Stored entries:
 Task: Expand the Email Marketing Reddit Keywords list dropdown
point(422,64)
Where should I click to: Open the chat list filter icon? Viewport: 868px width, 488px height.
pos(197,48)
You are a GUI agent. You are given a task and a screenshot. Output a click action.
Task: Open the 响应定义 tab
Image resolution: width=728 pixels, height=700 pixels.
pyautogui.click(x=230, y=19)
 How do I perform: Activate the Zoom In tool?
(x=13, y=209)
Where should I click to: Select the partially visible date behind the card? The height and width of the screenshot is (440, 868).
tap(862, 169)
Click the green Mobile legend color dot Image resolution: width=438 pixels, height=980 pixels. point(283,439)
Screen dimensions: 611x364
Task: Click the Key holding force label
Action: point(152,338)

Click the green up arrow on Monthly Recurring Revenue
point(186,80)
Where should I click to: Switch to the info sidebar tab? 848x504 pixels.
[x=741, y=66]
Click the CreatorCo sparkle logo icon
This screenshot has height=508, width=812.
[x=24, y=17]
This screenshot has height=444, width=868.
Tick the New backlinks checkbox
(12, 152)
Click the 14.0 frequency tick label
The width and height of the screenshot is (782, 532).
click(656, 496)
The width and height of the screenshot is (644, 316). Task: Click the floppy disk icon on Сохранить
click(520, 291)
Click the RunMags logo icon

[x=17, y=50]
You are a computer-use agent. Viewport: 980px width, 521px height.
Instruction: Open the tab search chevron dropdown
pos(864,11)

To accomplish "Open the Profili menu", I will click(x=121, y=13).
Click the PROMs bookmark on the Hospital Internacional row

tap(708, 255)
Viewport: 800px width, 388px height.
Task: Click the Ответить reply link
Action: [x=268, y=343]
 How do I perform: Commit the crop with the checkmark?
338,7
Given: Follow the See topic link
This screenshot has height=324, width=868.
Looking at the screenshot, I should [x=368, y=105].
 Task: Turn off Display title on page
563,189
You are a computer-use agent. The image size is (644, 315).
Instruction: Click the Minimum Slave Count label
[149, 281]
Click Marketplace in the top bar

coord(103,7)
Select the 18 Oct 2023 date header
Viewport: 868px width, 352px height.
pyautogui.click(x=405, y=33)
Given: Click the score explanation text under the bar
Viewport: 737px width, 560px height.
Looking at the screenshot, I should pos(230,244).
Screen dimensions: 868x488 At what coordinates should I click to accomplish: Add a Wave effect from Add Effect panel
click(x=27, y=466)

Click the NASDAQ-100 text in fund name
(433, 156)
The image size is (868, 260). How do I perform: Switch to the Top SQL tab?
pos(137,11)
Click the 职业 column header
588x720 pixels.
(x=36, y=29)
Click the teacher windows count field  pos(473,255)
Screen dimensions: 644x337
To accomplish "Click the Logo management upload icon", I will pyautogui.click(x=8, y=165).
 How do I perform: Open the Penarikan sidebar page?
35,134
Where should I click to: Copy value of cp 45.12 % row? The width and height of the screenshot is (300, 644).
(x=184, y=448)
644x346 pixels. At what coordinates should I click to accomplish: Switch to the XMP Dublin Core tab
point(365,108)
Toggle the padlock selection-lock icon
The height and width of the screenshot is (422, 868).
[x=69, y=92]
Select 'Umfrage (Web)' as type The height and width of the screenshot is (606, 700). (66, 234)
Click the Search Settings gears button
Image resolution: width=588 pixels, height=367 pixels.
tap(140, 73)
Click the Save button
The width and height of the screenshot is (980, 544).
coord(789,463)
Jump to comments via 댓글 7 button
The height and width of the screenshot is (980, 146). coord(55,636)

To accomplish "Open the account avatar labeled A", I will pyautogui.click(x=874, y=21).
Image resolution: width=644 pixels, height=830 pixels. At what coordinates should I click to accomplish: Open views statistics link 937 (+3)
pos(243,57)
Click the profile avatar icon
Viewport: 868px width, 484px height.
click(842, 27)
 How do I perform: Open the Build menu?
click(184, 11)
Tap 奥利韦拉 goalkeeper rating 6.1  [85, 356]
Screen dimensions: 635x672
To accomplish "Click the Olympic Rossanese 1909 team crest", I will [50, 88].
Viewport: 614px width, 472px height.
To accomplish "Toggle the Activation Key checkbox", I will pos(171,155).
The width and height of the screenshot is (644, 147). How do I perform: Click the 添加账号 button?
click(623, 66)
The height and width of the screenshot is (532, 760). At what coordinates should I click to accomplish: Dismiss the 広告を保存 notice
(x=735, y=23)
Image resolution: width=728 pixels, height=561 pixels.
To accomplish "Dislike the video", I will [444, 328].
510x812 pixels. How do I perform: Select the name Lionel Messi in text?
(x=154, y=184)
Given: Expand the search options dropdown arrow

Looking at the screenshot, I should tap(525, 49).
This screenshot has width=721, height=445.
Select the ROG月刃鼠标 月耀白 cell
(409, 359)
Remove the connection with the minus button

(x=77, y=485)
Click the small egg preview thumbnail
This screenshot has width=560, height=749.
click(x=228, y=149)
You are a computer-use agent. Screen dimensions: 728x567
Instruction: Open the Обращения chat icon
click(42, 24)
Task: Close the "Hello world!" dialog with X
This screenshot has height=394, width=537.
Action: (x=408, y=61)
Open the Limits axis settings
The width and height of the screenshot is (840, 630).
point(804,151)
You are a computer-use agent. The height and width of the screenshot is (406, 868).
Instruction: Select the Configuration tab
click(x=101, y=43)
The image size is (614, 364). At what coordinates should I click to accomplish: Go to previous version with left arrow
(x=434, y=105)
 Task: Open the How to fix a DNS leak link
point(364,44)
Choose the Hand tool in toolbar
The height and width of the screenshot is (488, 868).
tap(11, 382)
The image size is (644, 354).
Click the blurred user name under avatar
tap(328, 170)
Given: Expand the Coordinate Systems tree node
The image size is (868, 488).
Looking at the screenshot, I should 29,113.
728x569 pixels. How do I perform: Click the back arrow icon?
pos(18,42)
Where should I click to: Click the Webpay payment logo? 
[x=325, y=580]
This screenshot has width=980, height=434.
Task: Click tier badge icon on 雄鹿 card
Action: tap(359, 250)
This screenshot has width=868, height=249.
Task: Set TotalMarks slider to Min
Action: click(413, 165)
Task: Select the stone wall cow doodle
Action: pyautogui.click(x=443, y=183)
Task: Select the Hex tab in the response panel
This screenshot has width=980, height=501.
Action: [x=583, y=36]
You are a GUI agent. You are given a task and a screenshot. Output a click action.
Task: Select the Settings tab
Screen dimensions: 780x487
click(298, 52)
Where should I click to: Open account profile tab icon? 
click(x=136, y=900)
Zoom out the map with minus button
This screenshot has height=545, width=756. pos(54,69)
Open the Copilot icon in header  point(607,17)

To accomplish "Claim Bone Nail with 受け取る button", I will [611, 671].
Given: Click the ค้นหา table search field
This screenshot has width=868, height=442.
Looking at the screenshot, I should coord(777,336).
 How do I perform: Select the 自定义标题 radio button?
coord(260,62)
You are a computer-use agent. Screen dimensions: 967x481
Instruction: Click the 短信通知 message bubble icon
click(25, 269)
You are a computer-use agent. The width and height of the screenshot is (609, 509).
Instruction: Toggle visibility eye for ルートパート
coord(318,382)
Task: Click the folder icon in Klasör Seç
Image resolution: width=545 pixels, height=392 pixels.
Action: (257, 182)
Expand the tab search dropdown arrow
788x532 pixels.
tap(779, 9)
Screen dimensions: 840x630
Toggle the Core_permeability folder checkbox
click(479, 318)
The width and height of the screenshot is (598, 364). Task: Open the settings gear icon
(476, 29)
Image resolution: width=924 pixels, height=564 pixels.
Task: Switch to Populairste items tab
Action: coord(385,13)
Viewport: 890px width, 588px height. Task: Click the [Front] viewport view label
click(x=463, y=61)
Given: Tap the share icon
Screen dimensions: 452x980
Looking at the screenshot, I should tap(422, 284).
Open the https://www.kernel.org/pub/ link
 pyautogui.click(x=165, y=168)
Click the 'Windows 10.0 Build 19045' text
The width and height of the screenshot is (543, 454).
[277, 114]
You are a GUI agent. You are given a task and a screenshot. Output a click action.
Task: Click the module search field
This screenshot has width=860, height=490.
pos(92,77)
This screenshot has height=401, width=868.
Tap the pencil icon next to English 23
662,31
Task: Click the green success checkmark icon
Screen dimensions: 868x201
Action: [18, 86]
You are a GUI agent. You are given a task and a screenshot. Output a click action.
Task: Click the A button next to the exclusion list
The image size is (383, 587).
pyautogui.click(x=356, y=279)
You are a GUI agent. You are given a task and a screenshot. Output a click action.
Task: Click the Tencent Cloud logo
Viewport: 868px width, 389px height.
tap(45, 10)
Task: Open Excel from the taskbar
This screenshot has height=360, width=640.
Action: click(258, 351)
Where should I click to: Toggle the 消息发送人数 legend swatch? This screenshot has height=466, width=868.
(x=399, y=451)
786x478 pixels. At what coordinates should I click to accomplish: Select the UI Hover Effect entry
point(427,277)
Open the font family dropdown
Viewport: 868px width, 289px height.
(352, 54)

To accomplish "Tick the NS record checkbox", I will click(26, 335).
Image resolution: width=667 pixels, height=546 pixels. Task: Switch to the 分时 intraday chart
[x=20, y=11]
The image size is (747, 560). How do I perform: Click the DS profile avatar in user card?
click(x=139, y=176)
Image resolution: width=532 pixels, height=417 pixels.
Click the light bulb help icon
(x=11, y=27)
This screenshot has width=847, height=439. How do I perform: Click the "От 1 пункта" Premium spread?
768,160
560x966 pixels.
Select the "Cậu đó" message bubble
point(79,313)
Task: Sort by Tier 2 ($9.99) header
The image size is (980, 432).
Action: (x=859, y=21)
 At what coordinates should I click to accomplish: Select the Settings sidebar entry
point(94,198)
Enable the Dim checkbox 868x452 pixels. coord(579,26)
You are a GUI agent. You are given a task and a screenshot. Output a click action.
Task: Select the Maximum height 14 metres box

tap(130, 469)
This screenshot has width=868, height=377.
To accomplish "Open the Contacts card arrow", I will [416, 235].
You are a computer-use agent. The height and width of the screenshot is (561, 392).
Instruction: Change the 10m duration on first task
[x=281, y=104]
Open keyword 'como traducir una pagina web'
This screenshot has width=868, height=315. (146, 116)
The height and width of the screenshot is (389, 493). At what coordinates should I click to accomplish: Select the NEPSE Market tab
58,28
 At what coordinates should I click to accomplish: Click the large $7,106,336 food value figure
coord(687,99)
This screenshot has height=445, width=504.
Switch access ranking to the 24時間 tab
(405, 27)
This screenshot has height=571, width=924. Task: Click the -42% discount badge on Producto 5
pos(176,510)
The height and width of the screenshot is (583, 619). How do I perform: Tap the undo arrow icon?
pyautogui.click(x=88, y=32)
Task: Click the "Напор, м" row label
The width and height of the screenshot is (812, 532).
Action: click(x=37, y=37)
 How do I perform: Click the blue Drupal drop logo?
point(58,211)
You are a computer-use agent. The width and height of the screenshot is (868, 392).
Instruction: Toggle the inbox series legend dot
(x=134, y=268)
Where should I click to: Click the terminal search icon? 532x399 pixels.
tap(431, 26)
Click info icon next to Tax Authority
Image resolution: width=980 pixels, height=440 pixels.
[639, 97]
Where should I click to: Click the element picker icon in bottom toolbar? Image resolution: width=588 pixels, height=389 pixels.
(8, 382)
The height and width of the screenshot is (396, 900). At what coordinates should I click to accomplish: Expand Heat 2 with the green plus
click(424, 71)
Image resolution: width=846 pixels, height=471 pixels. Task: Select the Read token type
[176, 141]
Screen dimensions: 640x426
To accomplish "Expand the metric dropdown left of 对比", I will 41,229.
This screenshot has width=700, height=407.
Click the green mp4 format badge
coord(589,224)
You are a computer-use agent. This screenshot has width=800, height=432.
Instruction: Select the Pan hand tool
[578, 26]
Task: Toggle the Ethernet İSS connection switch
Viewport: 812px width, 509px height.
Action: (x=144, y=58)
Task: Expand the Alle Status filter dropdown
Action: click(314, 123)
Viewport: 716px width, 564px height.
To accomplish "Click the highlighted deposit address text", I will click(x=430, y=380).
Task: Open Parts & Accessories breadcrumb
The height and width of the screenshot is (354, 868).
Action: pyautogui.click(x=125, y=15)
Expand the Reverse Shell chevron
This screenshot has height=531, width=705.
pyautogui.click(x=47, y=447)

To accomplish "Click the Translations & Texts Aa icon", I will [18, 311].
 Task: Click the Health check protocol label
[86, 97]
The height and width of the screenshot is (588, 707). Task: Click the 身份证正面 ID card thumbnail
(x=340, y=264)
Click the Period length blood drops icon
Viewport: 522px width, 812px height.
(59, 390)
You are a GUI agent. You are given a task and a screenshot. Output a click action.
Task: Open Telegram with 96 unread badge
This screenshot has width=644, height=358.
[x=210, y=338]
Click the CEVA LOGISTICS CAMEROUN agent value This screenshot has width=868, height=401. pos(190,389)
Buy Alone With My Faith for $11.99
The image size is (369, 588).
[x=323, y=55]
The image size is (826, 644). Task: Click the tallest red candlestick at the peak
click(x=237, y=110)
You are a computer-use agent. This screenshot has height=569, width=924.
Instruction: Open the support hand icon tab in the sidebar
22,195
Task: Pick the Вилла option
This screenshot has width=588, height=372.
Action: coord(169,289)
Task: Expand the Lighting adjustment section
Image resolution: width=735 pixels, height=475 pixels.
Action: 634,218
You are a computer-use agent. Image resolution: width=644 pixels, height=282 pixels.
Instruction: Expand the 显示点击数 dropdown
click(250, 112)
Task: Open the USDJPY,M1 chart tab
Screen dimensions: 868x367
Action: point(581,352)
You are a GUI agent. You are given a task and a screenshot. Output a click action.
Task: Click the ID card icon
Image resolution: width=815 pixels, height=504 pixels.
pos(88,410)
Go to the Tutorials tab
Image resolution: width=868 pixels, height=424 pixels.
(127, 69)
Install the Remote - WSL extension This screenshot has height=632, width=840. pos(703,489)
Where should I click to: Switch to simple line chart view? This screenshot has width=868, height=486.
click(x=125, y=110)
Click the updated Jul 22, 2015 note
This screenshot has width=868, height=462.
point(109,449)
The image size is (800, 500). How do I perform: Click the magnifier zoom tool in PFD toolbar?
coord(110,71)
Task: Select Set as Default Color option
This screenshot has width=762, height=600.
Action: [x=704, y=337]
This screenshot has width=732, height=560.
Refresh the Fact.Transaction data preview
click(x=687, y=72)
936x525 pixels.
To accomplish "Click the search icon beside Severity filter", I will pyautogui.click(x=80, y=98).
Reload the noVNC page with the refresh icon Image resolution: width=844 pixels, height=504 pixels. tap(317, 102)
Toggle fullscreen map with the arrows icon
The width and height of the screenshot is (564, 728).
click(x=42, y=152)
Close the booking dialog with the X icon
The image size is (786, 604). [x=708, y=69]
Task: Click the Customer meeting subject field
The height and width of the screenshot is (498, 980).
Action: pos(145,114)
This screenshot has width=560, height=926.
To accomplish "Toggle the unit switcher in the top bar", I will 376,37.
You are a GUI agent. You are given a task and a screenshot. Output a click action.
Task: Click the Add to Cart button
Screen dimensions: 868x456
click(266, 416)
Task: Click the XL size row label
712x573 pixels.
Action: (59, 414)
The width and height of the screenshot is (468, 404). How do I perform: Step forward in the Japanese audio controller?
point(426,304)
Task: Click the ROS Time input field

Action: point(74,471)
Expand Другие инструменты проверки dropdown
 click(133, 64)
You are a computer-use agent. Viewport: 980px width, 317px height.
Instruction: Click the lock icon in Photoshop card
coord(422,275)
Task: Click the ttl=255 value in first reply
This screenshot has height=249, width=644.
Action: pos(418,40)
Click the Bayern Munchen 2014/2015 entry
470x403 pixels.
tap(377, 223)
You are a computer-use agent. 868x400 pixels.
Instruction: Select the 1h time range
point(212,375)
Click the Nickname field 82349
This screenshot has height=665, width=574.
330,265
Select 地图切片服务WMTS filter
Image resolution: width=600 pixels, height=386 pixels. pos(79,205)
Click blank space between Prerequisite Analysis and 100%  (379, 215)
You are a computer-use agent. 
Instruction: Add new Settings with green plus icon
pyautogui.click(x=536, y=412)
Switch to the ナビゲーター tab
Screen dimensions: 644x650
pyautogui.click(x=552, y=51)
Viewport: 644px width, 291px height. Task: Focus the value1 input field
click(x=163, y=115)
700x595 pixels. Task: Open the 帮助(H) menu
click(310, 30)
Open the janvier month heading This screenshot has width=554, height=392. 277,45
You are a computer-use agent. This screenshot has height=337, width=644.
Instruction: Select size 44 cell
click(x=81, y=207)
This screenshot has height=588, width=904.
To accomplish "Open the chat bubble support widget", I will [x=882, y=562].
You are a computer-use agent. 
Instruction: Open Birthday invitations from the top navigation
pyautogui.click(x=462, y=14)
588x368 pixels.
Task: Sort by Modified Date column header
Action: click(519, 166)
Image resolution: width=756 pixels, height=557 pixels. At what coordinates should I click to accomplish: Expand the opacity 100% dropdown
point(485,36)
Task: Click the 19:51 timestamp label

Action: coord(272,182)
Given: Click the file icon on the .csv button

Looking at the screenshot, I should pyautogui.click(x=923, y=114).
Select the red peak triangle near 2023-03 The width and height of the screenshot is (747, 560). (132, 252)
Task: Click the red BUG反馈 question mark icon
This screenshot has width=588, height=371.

▸ Task to carry out
Could you restate word for word the lines above from the one containing "Viewport: 812px width, 509px height." through the one containing "Task: Expand the Lighting adjustment section", both included, and nothing else?

▸ Expected output
Viewport: 812px width, 509px height.
Action: (x=144, y=58)
Task: Expand the Alle Status filter dropdown
Action: click(314, 123)
Viewport: 716px width, 564px height.
To accomplish "Click the highlighted deposit address text", I will click(x=430, y=380).
Task: Open Parts & Accessories breadcrumb
The height and width of the screenshot is (354, 868).
Action: pyautogui.click(x=125, y=15)
Expand the Reverse Shell chevron
This screenshot has height=531, width=705.
pyautogui.click(x=47, y=447)

To accomplish "Click the Translations & Texts Aa icon", I will [18, 311].
 Task: Click the Health check protocol label
[86, 97]
The height and width of the screenshot is (588, 707). Task: Click the 身份证正面 ID card thumbnail
(x=340, y=264)
Click the Period length blood drops icon
Viewport: 522px width, 812px height.
(59, 390)
You are a GUI agent. You are given a task and a screenshot. Output a click action.
Task: Open Telegram with 96 unread badge
This screenshot has width=644, height=358.
[x=210, y=338]
Click the CEVA LOGISTICS CAMEROUN agent value This screenshot has width=868, height=401. pos(190,389)
Buy Alone With My Faith for $11.99
The image size is (369, 588).
[x=323, y=55]
The image size is (826, 644). Task: Click the tallest red candlestick at the peak
click(x=237, y=110)
You are a computer-use agent. This screenshot has height=569, width=924.
Instruction: Open the support hand icon tab in the sidebar
22,195
Task: Pick the Вилла option
This screenshot has width=588, height=372.
Action: coord(169,289)
Task: Expand the Lighting adjustment section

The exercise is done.